SA mines minister defends coal industry and slams high power tariffs

Gwede Mantashe, mines and energy minister, South Africa

Minister of Mineral Resources Gwede Mantashe  defended South Africa’s coal producers and criticised the country’s high electricity tariffs yesterday (Wednesday) taking a swipe at South Africa’s Integrated Resource Plan (IRP) in the process.

He was speaking at the Council for Scientific and Industrial Research (CSIR) in Pretoria at a function held by the Mapungubwe Institute for Strategic Reflection to launch a book titled, “The future of mining in South Africa. Sunset or sunrise?”

Mantashe criticised the IRP plan for its stated aim of limiting generation of power from coal by 2025 and, instead, favouring greater use of renewable energy generated by independent power producers (IPPs).
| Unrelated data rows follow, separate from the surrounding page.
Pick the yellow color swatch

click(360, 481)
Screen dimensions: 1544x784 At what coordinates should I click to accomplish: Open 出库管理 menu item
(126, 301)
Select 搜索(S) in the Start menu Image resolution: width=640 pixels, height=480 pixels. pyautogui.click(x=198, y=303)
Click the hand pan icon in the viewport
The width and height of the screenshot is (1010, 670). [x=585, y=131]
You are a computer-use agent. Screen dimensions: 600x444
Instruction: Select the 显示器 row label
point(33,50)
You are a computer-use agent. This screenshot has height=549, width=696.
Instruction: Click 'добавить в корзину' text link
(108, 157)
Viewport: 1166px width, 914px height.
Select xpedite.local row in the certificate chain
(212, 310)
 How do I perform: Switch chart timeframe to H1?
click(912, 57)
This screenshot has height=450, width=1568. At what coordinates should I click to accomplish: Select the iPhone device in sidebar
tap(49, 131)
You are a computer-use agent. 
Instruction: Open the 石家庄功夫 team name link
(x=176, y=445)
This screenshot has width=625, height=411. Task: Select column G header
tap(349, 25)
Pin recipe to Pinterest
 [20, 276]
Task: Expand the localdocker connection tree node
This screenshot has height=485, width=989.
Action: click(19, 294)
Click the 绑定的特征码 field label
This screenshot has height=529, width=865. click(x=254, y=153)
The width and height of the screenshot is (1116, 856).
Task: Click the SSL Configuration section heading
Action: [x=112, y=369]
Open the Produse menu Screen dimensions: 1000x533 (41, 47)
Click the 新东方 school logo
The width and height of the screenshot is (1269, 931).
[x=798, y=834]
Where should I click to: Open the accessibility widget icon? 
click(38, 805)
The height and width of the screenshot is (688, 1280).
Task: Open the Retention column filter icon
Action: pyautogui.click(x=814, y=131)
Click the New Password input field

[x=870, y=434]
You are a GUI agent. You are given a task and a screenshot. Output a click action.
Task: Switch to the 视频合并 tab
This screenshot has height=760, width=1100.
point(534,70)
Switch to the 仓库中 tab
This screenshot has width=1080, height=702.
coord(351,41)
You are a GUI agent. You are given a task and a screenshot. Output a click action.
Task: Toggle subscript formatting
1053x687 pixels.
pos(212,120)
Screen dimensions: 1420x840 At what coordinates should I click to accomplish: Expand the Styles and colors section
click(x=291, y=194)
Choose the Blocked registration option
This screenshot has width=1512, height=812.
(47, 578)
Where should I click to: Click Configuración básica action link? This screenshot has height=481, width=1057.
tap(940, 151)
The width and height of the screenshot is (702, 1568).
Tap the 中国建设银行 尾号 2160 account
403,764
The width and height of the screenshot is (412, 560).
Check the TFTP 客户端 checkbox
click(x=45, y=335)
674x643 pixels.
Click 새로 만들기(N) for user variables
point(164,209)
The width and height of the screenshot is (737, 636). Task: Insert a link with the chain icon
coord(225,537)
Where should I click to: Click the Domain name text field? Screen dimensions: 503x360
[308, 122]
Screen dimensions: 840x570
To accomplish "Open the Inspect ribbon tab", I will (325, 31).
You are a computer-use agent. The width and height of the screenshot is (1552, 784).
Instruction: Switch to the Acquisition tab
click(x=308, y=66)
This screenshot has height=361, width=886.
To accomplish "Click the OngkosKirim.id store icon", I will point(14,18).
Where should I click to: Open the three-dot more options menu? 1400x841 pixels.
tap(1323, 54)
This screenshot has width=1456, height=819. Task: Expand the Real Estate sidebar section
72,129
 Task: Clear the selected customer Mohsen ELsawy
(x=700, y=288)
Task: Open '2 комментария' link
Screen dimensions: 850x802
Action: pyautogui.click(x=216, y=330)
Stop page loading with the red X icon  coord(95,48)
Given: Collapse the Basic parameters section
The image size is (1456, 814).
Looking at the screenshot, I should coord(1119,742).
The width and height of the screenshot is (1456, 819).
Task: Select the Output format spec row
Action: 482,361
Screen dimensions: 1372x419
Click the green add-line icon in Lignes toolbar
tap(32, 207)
He described South Africa’s attitude to its coal industry as “hypocritical” and commented, “ South Africa is a strange nation.  South Africans like destroying what they have in the hope of creating something new in the future and that’s our relationship as a country with coal mining.

“We want to be ahead of developed countries,  we want to close down dirty coal – the polluting mineral – today because there is a future after coal.

“When you look at the Integrated Resource Plan (IRP) –  and I am engaging with my counterpart there –  it limits coal generation of  power by 2025.  That does not make economic or arithmetical sense.

“ Eskom generates power from the Koeberg nuclear station at 40c a unit. It generates power from coal at around 80c to 90c a unit on average but it is buying energy from independent power producers at 220c a unit.

“They keep saying that price is coming down –  and it must come down – but it does not make arithmetical sense to generate energy at 40c and 80c and buy it at 220c because ideologically you believe it is the right thing to do.

“We cannot destroy what we have on the basis of hoping that what is coming to life is going to be better.”

Mantashe then defended the country’s coal exporters from the demands that have been made that export coal going out through Richards Bay should be diverted to meet coal supply shortfalls on Eskom power stations.

He commented, “ if you are a coal exporter you will not destroy your relationship with a customer where your coal is needed for some uncertain demand in your (own) country.”

Turning to manganese Mantashe highlighted the situation where the high cost of South Africa’s power has greatly hampered local beneficiation of manganese ore into ferro-alloys through smelting which requires large volumes of electricity.

He commented, “We are a dominant supplier  of manganese but we cannot beneficiate it here.  Our chrome and manganese get beneficiated big-time in Malaysia for only one reason which is that our electricity price is inhibitingly high.

“Those electricity prices are making beneficiation a dream – a mirage – that continues to disappear.

Mantashe concluded that, “all these elements will determine whether we are a sunrise or a sunset industry.  Mining will only be a sunrise industry through us doing the right things.”